Excerpt from a dataset
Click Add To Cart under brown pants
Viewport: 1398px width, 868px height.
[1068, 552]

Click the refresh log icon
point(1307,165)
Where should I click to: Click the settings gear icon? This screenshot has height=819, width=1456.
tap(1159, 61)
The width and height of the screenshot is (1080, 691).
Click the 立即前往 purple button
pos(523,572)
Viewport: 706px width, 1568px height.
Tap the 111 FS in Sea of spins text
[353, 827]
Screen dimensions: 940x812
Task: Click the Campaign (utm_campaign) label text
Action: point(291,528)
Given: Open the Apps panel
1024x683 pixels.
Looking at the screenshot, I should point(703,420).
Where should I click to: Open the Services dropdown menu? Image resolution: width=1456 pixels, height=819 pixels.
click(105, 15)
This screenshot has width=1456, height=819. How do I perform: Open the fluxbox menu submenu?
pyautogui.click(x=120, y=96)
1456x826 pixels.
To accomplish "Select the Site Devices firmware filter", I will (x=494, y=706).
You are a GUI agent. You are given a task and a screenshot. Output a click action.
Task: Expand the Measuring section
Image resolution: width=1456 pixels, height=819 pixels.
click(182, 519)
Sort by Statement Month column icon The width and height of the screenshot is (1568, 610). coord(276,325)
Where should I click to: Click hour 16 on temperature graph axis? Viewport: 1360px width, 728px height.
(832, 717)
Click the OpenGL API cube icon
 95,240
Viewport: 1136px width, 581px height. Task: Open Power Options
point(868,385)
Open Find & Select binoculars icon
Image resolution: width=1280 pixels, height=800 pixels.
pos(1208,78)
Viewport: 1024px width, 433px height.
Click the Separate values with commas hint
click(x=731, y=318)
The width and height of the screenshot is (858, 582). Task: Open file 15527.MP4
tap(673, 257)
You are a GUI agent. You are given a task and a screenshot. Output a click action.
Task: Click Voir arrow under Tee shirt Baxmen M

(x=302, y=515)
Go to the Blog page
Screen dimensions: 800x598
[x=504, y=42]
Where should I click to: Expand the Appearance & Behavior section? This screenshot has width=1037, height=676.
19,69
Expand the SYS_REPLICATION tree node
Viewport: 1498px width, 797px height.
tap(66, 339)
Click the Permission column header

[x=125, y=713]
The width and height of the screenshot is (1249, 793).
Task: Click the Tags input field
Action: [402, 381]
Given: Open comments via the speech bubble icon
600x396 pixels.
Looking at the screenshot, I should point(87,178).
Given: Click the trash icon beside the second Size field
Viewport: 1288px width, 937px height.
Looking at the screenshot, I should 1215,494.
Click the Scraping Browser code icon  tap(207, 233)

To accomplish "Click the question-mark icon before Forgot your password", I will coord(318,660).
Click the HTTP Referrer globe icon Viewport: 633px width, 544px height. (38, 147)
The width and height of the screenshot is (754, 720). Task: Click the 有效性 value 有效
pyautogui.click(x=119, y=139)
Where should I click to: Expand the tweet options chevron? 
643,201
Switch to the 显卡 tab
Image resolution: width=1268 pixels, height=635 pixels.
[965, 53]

### Problem requirements
Please put every line of the items above into a JSON list of strings, one string per line, leaving out blank lines.

### Task output
[
  "Click Add To Cart under brown pants",
  "Viewport: 1398px width, 868px height.",
  "[1068, 552]",
  "Click the refresh log icon",
  "point(1307,165)",
  "Where should I click to: Click the settings gear icon? This screenshot has height=819, width=1456.",
  "tap(1159, 61)",
  "The width and height of the screenshot is (1080, 691).",
  "Click the 立即前往 purple button",
  "pos(523,572)",
  "Viewport: 706px width, 1568px height.",
  "Tap the 111 FS in Sea of spins text",
  "[353, 827]",
  "Screen dimensions: 940x812",
  "Task: Click the Campaign (utm_campaign) label text",
  "Action: point(291,528)",
  "Given: Open the Apps panel",
  "1024x683 pixels.",
  "Looking at the screenshot, I should point(703,420).",
  "Where should I click to: Open the Services dropdown menu? Image resolution: width=1456 pixels, height=819 pixels.",
  "click(105, 15)",
  "This screenshot has width=1456, height=819. How do I perform: Open the fluxbox menu submenu?",
  "pyautogui.click(x=120, y=96)",
  "1456x826 pixels.",
  "To accomplish \"Select the Site Devices firmware filter\", I will (x=494, y=706).",
  "You are a GUI agent. You are given a task and a screenshot. Output a click action.",
  "Task: Expand the Measuring section",
  "Image resolution: width=1456 pixels, height=819 pixels.",
  "click(182, 519)",
  "Sort by Statement Month column icon The width and height of the screenshot is (1568, 610). coord(276,325)",
  "Where should I click to: Click hour 16 on temperature graph axis? Viewport: 1360px width, 728px height.",
  "(832, 717)",
  "Click the OpenGL API cube icon",
  " 95,240",
  "Viewport: 1136px width, 581px height. Task: Open Power Options",
  "point(868,385)",
  "Open Find & Select binoculars icon",
  "Image resolution: width=1280 pixels, height=800 pixels.",
  "pos(1208,78)",
  "Viewport: 1024px width, 433px height.",
  "Click the Separate values with commas hint",
  "click(x=731, y=318)",
  "The width and height of the screenshot is (858, 582). Task: Open file 15527.MP4",
  "tap(673, 257)",
  "You are a GUI agent. You are given a task and a screenshot. Output a click action.",
  "Task: Click Voir arrow under Tee shirt Baxmen M",
  "(x=302, y=515)",
  "Go to the Blog page",
  "Screen dimensions: 800x598",
  "[x=504, y=42]",
  "Where should I click to: Expand the Appearance & Behavior section? This screenshot has width=1037, height=676.",
  "19,69",
  "Expand the SYS_REPLICATION tree node",
  "Viewport: 1498px width, 797px height.",
  "tap(66, 339)",
  "Click the Permission column header",
  "[x=125, y=713]",
  "The width and height of the screenshot is (1249, 793).",
  "Task: Click the Tags input field",
  "Action: [402, 381]",
  "Given: Open comments via the speech bubble icon",
  "600x396 pixels.",
  "Looking at the screenshot, I should point(87,178).",
  "Given: Click the trash icon beside the second Size field",
  "Viewport: 1288px width, 937px height.",
  "Looking at the screenshot, I should 1215,494.",
  "Click the Scraping Browser code icon  tap(207, 233)",
  "To accomplish \"Click the question-mark icon before Forgot your password\", I will coord(318,660).",
  "Click the HTTP Referrer globe icon Viewport: 633px width, 544px height. (38, 147)",
  "The width and height of the screenshot is (754, 720). Task: Click the 有效性 value 有效",
  "pyautogui.click(x=119, y=139)",
  "Where should I click to: Expand the tweet options chevron? ",
  "643,201",
  "Switch to the 显卡 tab",
  "Image resolution: width=1268 pixels, height=635 pixels.",
  "[965, 53]"
]